Jeffrey works at Seattle Pacific University and lives in Shoreline, Washington, with his wife Anne Maureen Doe Overstreet. Evenings and weekends, you'll find them in area coffee shops and walking along Richmond Beach, dreaming up whatever they're going to write next.
Jeffrey Overstreet never kept diaries as a child — instead, he chronicled everything he read, watched, and listened to in homemade magazines about his life. At the same time, he wrote stacks of adventure stories, and proceeded to critique their weaknesses mercilessly in his “periodicals.” Thus, from the age of eight on into adulthood, he had one foot planted in creativity and the other in criticism.
After earning a B.A. from Seattle Pacific University in English Literature in 1994, he began publishing film and music reviews in a magazine called The Crossing, a publication he edited for Promontory Artists Association.

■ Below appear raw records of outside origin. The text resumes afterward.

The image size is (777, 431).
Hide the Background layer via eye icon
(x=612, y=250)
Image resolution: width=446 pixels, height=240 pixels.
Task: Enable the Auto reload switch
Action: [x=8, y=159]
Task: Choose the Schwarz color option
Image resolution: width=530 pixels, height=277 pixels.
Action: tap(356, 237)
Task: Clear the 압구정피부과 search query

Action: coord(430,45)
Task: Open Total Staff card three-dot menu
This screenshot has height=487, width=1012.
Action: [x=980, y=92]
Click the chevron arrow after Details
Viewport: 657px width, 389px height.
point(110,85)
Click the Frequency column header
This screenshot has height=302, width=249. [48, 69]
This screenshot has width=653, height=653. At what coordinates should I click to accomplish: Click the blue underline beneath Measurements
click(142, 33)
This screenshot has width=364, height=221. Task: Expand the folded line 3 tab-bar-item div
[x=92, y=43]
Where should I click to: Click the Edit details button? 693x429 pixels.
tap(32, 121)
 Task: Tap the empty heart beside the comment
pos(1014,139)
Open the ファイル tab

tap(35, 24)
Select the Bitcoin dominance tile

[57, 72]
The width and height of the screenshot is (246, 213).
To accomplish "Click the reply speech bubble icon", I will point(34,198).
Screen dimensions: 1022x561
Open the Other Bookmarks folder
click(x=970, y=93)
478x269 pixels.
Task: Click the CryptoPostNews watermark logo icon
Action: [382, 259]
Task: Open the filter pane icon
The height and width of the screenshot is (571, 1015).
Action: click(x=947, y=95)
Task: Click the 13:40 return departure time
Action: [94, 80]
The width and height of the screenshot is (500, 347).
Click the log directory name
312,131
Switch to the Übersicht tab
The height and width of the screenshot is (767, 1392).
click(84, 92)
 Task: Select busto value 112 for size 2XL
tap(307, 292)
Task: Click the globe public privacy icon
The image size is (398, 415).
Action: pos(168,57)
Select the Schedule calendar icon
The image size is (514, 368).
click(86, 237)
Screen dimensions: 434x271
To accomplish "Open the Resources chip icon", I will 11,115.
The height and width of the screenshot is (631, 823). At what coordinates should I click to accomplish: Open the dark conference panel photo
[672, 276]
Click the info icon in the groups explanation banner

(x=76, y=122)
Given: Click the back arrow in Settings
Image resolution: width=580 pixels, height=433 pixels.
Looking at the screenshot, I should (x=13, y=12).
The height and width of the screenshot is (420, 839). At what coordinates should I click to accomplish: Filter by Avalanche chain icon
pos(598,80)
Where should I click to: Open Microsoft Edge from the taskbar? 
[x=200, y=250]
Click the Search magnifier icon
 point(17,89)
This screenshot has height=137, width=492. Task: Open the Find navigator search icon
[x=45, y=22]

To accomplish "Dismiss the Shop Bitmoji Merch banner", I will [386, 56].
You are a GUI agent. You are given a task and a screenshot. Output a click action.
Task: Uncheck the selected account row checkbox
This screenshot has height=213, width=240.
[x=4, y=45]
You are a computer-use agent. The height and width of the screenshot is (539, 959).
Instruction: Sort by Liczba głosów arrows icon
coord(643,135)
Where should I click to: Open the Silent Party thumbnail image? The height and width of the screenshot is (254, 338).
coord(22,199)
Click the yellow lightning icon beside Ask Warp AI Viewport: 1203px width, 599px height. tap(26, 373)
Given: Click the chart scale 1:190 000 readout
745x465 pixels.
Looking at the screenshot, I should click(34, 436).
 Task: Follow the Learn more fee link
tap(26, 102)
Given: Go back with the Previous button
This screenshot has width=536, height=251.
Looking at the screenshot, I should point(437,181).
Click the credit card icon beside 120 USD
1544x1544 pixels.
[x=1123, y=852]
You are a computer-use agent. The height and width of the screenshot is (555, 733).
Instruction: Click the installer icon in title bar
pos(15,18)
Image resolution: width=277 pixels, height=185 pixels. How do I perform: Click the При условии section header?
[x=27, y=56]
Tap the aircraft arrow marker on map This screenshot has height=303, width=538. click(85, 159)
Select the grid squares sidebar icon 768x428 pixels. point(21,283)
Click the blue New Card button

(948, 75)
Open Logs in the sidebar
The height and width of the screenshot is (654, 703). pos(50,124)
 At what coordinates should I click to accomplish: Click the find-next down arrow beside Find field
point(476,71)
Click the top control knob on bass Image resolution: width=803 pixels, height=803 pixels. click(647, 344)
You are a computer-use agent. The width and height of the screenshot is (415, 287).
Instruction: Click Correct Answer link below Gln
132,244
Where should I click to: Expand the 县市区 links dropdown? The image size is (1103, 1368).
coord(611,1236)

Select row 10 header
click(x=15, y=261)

This led to the development of LookingCloser.org, a widely-read Web site of his reflections on film, music, literature, and concerns regarding faith and art. Since 2001, he has written “Film Forum,” a weekly movie column for the award-winning ChristianityTodayMovies.com. His reviews and filmmaker-interviews are frequently published at that Web site, and also in Paste Magazine and Seattle Pacific University 's Response magazine. In 2004, he wrote about the future of film for Image, and was the subject of a cover-story feature in The Seattle Times' Sunday magazine Pacific Northwest. Jeffrey frequently discusses movies on radio talk shows in Washington , Oregon , and Wisconsin, and he has recently presented a seminar to area churches and SPU entitled “How to Chew Your Movies.”